# Enunciado del ejercicio
Enumere los adjetivos que, en el ensayo sobre el «Cuadrado blanco sobre blanco», siguen inmediatamente a la frase «Voy en el carro con V.».

# Texto del ensayo
Suspensión y paso: Apuntes sobre el «Cuadrado blanco sobre blanco», de Kasimir Malévich.

                                         A J.C, que abrió los ojos desmesuradamente cuando le dije que este era mi cuadro favorito.
A Patricia Van Dalen, que me enseñó que el blanco es un color.
Para un estudiante de Artes ir a un museo importante equivale a lo que equivale, para un musulmán, ir a La Meca o, para un cristiano, ir a Jerusalén. Efectivamente, hay algo de sagrado en esa visita, un peregrinar a un templo. Al fin y al cabo, la palabra museo no significa otra cosa: el museiom era la casa de las Musas. En el MoMA, por ejemplo, todas aquellas que acompañaron a los maestros del arte moderno. Un museo rodeado, además, de una ciudad que es un monstruo y que es, a su vez, una filigrana; que representa, como pocas ciudades, el espíritu de la modernidad.
(Voy en el carro con V., enloquecidas, extasiadas, apresuradas y nos metemos en una pequeña callecita de Manhattan que da al Hudson. El río está lleno de barcos, gente. Detrás braman dos chimeneas infinitas, de principios del siglo XX. Sueltan su humo hacia el cielo y vuelven una silueta confusa los bordes de los rascacielos. Llevo la cámara colgada en el cuello pero el asombro es tan grande que no puedo levantarla. Justo cuando estoy a punto de hacerlo, V. gira a la derecha y me quedo sin fotografía. Sospecho que acabo de cruzarme con la NY de Stieglitz. Sospecho que acabo de cruzarme con el fanstama de la Revolución Industrial).

# Datos proporcionados
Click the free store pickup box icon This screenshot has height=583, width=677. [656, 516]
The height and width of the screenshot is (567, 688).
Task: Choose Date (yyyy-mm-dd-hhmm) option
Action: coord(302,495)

# Respuesta esperada
enloquecidas, extasiadas, apresuradas